Overview of the Development, Impacts, and Challenges of Live-Attenuated Oral Rotavirus Vaccines

Abstract

Safety, efficacy, and cost-effectiveness are paramount to vaccine development. Following the isolation of rotavirus particles in 1969 and its evidence as an aetiology of severe dehydrating diarrhoea in infants and young children worldwide, the quest to find not only an acceptable and reliable but cost-effective vaccine has continued until now. Four live-attenuated oral rotavirus vaccines (LAORoVs) (Rotarix^®, RotaTeq^®, Rotavac^®, and RotaSIIL^®) have been developed and licensed to be used against all forms of rotavirus-associated infection. The efficacy of these vaccines is more obvious in the high-income countries (HIC) compared with the low- to middle-income countries (LMICs); however, the impact is far exceeding in the low-income countries (LICs). Despite the rotavirus vaccine efficacy and effectiveness, more than 90 countries (mostly Asia, America, and Europe) are yet to implement any of these vaccines. Implementation of these vaccines has continued to suffer a setback in these countries due to the vaccine cost, policy, discharging of strategic preventive measures, and infrastructures. This review reappraises the impacts and effectiveness of the current live-attenuated oral rotavirus vaccines from many representative countries of the globe. It examines the problems associated with the low efficacy of these vaccines and the way forward. Lastly, forefront efforts put forward to develop initial procedures for oral rotavirus vaccines were examined and re-connected to today vaccines.
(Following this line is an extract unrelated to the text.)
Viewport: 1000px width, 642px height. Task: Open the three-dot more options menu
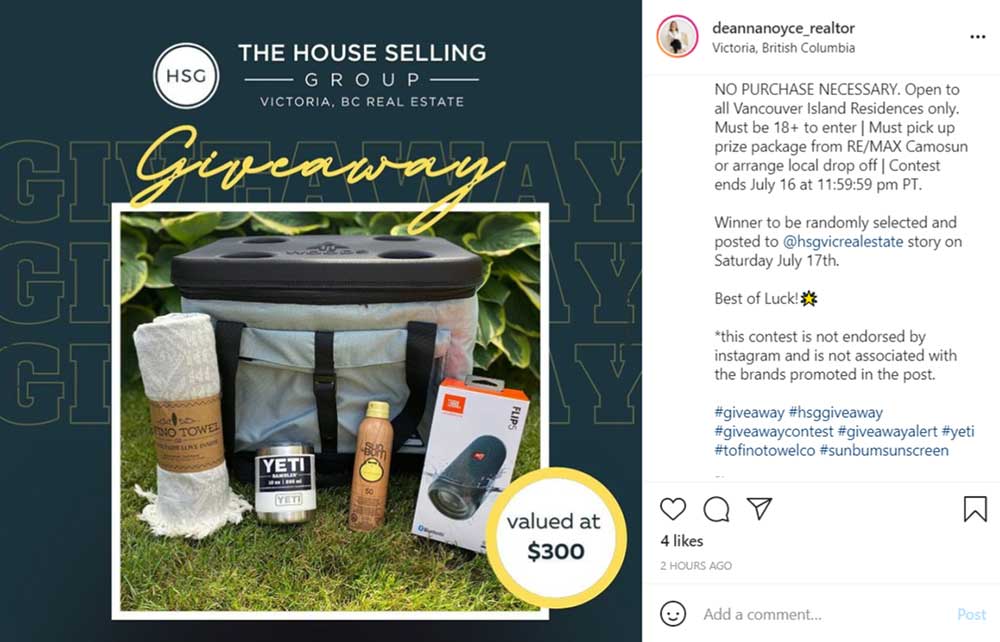(x=978, y=37)
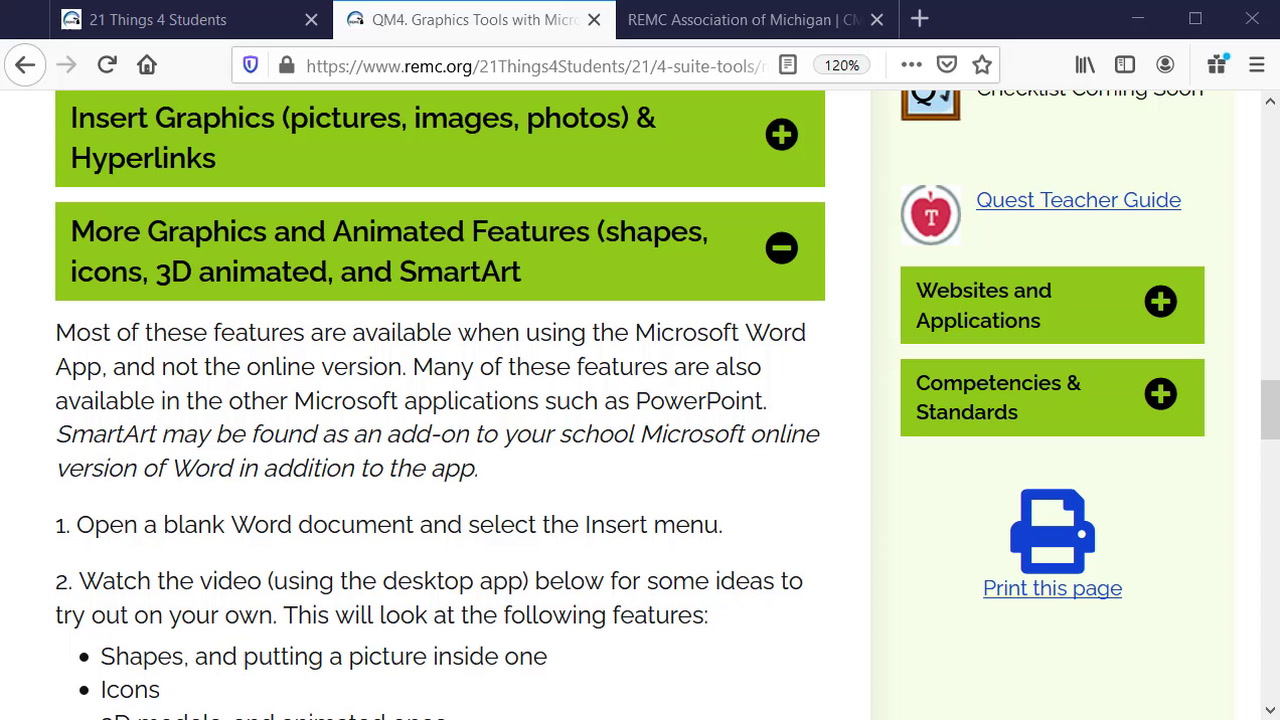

Keywords: diarrhoea; gastroenteritis; hospitalisation; immune-response; intussusception; rotavirus; rotavirus vaccines; seroconversion; vaccine effectiveness; vaccine efficacy.

Figure 1

Detail illustration of rotavirus particle and its segmented dsRNA genome encoding protein: (a) Electrophoretic pattern of rotavirus group A (RVA) individual segmented genomic RNA with their corresponding encoded proteins. The proximity of segments 7, 8, and 9 represents the identity of rotavirus electrophoretic pattern; (b) cryo-electron microscopy reconstruction (CEMR) of the rotavirus triple-layered particles (TLPs) with the spike-like protein VP4 and the outer-layer glycoprotein VP7 (shaded in yellow) with specific localisation of transcriptional pores—I, II, and III; (c) a semi-longitudinal section of TLPs showing the inner capsid (VP6) and core protein (VP2) layers and the transcriptional enzymes accessories (VP1 and VP3) enclosed by the VP2 core protein; (d) genomic organisation in rotavirus core protein (VP2) with intricate transcriptional enzymes enclosed inside the protein coat; (e) complete longitudinal section of rotavirus TLPs showing the chronological arrangement of the segmented genomes (VP1 to NSP5/6); (f,g) model from CEMR of transcribing double-layered particles (DLPs) showing the endogenous transcription, which results in the simultaneous release of the transcribed mRNAs. Figures adapted and modified from [12,13] with permissions.

Figure 2

Terminal oligosaccharides of histo-blood group antigens (HBGAs) receptors that facilitate rotavirus VP8* binding. Terminal fucose is catalysed by α-1,2-fucosyltransferase 2 encoded by the FUT2 gene, generally referred to as “secretor” to form an H-type glycol-receptor, which can remain unmodified as type O⁺ secretor. However, when terminal fucose is catalysed by α-1,4-fucosyltransferase 3 encoded by the FUT3 gene and remained unmodified, it becomes type O^- non-secretor. Subsequent modification produced A-type, B-type, Lewis, A-Lewis, and B-Lewis. Terminal -GalNAc in the A-type makes it vulnerable to many rotavirus strains and enhances inter-species transmission.